◆ Work instructions
Reprint all entries without any alteration.

(Stored records)

"""

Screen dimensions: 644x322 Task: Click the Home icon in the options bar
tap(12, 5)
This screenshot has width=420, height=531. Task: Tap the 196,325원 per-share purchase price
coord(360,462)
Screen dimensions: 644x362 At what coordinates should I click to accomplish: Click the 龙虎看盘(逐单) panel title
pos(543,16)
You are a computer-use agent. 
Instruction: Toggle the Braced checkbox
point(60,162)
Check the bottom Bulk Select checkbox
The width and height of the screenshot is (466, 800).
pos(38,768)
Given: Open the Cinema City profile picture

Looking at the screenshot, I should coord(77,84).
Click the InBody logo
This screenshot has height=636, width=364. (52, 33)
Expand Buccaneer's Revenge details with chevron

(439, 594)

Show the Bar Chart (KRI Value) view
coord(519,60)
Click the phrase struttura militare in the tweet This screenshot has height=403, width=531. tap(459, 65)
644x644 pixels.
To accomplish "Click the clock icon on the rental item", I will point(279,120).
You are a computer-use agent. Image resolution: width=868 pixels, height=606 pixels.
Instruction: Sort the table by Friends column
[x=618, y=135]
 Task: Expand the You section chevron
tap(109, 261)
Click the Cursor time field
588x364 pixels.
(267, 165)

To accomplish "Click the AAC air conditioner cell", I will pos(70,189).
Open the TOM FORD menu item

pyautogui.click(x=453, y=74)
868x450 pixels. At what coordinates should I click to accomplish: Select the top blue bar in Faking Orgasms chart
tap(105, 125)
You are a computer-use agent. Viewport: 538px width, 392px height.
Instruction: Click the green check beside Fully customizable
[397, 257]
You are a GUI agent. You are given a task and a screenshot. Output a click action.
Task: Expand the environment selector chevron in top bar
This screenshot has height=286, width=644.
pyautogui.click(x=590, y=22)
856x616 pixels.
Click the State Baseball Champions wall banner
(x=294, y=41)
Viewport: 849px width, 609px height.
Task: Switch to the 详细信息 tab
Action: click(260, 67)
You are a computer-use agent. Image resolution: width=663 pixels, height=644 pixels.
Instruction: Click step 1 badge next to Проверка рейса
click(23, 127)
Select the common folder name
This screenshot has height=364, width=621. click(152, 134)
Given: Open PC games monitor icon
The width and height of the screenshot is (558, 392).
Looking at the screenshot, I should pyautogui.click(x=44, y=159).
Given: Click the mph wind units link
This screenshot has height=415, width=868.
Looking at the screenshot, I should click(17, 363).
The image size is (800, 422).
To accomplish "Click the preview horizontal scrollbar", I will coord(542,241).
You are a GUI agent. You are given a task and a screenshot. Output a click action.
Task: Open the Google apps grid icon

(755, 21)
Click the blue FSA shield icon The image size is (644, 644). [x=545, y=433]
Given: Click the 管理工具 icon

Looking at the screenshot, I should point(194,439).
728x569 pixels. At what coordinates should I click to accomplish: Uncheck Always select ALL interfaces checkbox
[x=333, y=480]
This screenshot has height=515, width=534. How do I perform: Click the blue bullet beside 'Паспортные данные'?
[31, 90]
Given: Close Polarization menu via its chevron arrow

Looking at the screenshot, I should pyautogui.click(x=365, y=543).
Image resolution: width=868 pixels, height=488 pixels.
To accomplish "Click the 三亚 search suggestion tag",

"""

◆ Answer to the problem
Screen dimensions: 644x322 Task: Click the Home icon in the options bar
tap(12, 5)
This screenshot has width=420, height=531. Task: Tap the 196,325원 per-share purchase price
coord(360,462)
Screen dimensions: 644x362 At what coordinates should I click to accomplish: Click the 龙虎看盘(逐单) panel title
pos(543,16)
You are a computer-use agent. 
Instruction: Toggle the Braced checkbox
point(60,162)
Check the bottom Bulk Select checkbox
The width and height of the screenshot is (466, 800).
pos(38,768)
Given: Open the Cinema City profile picture

Looking at the screenshot, I should coord(77,84).
Click the InBody logo
This screenshot has height=636, width=364. (52, 33)
Expand Buccaneer's Revenge details with chevron

(439, 594)

Show the Bar Chart (KRI Value) view
coord(519,60)
Click the phrase struttura militare in the tweet This screenshot has height=403, width=531. tap(459, 65)
644x644 pixels.
To accomplish "Click the clock icon on the rental item", I will point(279,120).
You are a computer-use agent. Image resolution: width=868 pixels, height=606 pixels.
Instruction: Sort the table by Friends column
[x=618, y=135]
 Task: Expand the You section chevron
tap(109, 261)
Click the Cursor time field
588x364 pixels.
(267, 165)

To accomplish "Click the AAC air conditioner cell", I will pos(70,189).
Open the TOM FORD menu item

pyautogui.click(x=453, y=74)
868x450 pixels. At what coordinates should I click to accomplish: Select the top blue bar in Faking Orgasms chart
tap(105, 125)
You are a computer-use agent. Viewport: 538px width, 392px height.
Instruction: Click the green check beside Fully customizable
[397, 257]
You are a GUI agent. You are given a task and a screenshot. Output a click action.
Task: Expand the environment selector chevron in top bar
This screenshot has height=286, width=644.
pyautogui.click(x=590, y=22)
856x616 pixels.
Click the State Baseball Champions wall banner
(x=294, y=41)
Viewport: 849px width, 609px height.
Task: Switch to the 详细信息 tab
Action: click(260, 67)
You are a computer-use agent. Image resolution: width=663 pixels, height=644 pixels.
Instruction: Click step 1 badge next to Проверка рейса
click(23, 127)
Select the common folder name
This screenshot has height=364, width=621. click(152, 134)
Given: Open PC games monitor icon
The width and height of the screenshot is (558, 392).
Looking at the screenshot, I should pyautogui.click(x=44, y=159).
Given: Click the mph wind units link
This screenshot has height=415, width=868.
Looking at the screenshot, I should click(17, 363).
The image size is (800, 422).
To accomplish "Click the preview horizontal scrollbar", I will coord(542,241).
You are a GUI agent. You are given a task and a screenshot. Output a click action.
Task: Open the Google apps grid icon

(755, 21)
Click the blue FSA shield icon The image size is (644, 644). [x=545, y=433]
Given: Click the 管理工具 icon

Looking at the screenshot, I should point(194,439).
728x569 pixels. At what coordinates should I click to accomplish: Uncheck Always select ALL interfaces checkbox
[x=333, y=480]
This screenshot has height=515, width=534. How do I perform: Click the blue bullet beside 'Паспортные данные'?
[31, 90]
Given: Close Polarization menu via its chevron arrow

Looking at the screenshot, I should pyautogui.click(x=365, y=543).
Image resolution: width=868 pixels, height=488 pixels.
To accomplish "Click the 三亚 search suggestion tag",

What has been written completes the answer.